* [TASK TO CARRY OUT]: All that should be output is the block of lines below from the line with "Task: Select the last image carousel dot" to the line with "This screenshot has height=1440, width=2560.", both included, exactly as written.

(GIVEN ENTRIES Opens)

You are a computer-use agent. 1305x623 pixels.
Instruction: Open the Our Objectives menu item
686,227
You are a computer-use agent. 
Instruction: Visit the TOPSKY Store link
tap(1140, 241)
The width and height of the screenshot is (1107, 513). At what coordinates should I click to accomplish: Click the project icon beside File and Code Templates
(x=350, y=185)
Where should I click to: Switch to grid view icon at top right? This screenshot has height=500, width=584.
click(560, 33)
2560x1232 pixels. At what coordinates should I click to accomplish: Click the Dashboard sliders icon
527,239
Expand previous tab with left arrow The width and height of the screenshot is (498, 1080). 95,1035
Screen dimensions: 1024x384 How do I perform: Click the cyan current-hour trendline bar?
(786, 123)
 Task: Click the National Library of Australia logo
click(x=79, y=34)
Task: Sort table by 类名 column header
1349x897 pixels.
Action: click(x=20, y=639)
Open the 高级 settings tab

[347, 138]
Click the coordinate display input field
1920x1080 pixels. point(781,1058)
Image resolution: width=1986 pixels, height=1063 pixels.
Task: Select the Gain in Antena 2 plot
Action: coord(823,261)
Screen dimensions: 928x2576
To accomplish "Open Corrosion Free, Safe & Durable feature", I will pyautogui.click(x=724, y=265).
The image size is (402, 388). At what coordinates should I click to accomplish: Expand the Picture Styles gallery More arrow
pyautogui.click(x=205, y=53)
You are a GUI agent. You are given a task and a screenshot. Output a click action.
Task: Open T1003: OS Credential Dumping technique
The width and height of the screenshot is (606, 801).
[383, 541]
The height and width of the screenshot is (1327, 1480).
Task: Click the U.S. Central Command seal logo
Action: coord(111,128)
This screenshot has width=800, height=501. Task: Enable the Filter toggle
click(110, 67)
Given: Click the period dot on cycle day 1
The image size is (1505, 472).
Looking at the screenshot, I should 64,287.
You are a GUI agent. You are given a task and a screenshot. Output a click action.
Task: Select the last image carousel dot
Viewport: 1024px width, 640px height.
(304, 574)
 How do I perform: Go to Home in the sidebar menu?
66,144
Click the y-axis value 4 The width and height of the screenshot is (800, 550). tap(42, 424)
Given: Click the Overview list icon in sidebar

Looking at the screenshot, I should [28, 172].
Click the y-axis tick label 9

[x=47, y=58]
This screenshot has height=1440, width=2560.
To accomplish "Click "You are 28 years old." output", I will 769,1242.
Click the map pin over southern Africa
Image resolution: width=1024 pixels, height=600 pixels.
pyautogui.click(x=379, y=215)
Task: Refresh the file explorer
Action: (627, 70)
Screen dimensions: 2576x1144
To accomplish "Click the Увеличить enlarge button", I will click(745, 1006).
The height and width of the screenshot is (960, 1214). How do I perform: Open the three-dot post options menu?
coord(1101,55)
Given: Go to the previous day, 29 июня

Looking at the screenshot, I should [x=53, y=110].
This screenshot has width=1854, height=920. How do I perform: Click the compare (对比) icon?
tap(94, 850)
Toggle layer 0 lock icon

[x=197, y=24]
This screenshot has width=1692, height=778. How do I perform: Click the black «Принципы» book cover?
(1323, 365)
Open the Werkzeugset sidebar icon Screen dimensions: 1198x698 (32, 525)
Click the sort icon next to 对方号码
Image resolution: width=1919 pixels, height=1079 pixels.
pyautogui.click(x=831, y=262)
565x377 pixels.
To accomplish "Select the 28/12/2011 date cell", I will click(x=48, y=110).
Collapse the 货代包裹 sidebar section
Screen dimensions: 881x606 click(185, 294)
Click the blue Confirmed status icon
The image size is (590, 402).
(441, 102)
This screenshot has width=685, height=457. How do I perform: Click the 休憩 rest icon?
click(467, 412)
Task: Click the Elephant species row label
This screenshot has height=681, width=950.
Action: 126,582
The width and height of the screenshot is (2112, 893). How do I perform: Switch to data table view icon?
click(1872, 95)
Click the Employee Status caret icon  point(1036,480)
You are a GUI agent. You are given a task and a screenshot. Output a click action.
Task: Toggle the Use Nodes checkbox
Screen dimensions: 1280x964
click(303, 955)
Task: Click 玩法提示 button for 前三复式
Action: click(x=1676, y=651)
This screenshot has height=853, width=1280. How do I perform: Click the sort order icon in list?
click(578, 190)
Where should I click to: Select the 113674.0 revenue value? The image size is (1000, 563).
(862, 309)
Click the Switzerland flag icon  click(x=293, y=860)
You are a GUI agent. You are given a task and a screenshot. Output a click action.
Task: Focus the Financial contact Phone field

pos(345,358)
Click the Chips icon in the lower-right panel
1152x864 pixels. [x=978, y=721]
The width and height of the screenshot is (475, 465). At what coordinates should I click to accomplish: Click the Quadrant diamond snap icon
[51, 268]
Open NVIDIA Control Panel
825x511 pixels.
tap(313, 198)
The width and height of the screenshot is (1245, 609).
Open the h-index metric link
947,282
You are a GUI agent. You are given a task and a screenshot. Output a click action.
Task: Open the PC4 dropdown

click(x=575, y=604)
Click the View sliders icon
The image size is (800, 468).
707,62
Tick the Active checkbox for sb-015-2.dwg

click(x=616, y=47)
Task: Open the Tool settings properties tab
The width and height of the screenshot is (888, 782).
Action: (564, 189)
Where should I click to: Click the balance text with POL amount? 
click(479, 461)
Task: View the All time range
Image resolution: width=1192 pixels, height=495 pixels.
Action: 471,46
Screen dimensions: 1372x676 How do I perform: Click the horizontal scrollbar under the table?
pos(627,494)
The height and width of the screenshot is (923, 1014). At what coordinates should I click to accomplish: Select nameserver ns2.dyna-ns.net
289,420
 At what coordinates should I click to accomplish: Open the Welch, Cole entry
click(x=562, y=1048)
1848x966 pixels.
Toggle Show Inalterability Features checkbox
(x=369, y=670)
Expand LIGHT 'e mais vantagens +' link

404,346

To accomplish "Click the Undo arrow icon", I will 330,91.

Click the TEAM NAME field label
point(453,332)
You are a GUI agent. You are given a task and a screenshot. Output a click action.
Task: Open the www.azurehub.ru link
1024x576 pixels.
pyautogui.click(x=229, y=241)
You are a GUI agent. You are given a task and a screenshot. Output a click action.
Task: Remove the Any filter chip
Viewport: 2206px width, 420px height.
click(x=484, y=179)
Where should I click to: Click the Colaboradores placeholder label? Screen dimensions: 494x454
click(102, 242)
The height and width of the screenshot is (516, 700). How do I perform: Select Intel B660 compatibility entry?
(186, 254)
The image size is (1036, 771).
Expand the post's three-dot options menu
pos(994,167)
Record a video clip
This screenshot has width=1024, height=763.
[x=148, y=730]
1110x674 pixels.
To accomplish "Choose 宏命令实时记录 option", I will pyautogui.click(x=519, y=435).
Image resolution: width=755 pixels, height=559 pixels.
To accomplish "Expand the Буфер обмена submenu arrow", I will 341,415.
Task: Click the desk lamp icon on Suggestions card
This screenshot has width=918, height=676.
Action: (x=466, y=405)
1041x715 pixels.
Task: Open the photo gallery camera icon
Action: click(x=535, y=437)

(GIVEN ENTRIES Closes)

* [ANSWER BELOW]:
Task: Select the last image carousel dot
Viewport: 1024px width, 640px height.
(304, 574)
 How do I perform: Go to Home in the sidebar menu?
66,144
Click the y-axis value 4 The width and height of the screenshot is (800, 550). tap(42, 424)
Given: Click the Overview list icon in sidebar

Looking at the screenshot, I should [28, 172].
Click the y-axis tick label 9

[x=47, y=58]
This screenshot has height=1440, width=2560.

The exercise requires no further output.